Basics of ID'ing camshafts.
 Roller vs. flat tappet
Telling one from the other visually is relatively easy. The roller cam will have much more rounded lobes, like the big end of an egg. A flat tappet cam will be much more pointed, similar to the small end of an egg.
In the image on the left is a hydraulic roller cam, the rounded lobes are readily appearant compared to the flat tappet cam to the right of it.
Often roller cams will be made of steel and will be shiny instead of a flat black/gray color of a flat tappet cam caused by the anti-wear treatment it is given.
 OEM SBC roller cam
A cam made for use in a SBC that originally came with a hydraulic roller cam will have a step machined into the nose of the cam for the retainer plate.
A cam without a step could still be a hydraulic (or solid) roller cam and it could still possibly be used in a late roller block by using a cam button to set the cam endplay instead of the factory thrust plate. The maximum lobe lift allowed is about 0.354" before the factory hydraulic roller lifters can lose contact with their retainers (aka "dogbones"). Aftermarket lifters are available that are longer and prevent this from happening.
A factory-type hydraulic roller cam can also be used in an earlier block by using a spacer to take up the room the retainer uses, along with a cut down cam button. The spacer can be made by removing the ears off of a stock retainer plate, or a kit can be bought from Lingenfelter that has the spacer and special cam button included.
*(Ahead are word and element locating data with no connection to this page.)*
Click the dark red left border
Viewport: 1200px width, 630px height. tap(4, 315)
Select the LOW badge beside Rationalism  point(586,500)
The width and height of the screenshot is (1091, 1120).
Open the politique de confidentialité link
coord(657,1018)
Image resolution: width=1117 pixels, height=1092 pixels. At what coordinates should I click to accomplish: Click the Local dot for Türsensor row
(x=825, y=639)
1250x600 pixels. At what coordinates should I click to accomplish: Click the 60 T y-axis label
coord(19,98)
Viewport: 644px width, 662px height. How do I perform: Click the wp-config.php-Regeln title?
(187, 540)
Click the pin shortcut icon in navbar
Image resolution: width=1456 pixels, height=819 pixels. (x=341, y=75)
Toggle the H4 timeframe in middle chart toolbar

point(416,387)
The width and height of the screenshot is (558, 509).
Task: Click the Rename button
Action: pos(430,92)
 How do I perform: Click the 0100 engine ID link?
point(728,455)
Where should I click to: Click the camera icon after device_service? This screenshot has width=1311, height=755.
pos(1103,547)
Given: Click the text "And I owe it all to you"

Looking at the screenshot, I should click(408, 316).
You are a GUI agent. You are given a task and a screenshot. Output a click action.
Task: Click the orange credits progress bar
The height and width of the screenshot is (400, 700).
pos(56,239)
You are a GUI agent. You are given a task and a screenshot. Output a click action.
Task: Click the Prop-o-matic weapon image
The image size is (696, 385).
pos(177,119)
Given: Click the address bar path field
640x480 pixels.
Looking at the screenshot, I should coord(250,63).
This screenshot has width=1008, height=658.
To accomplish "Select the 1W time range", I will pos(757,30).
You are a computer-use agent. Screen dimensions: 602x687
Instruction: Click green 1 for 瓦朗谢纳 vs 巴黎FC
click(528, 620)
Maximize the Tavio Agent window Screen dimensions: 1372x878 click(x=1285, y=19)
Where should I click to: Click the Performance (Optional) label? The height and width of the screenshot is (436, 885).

Roller cams cannot use flat tappet lifters, and vice versa. Besides the possible mechanical interference between a flat tappet and a roller cam lobe, the timing events will be skewed much to badly for this to work. A roller lifter on a flat tappet lobe would have very little duration, a flat tappet on a roller lobe would have way too much duration, even if it could work without mechanical interference.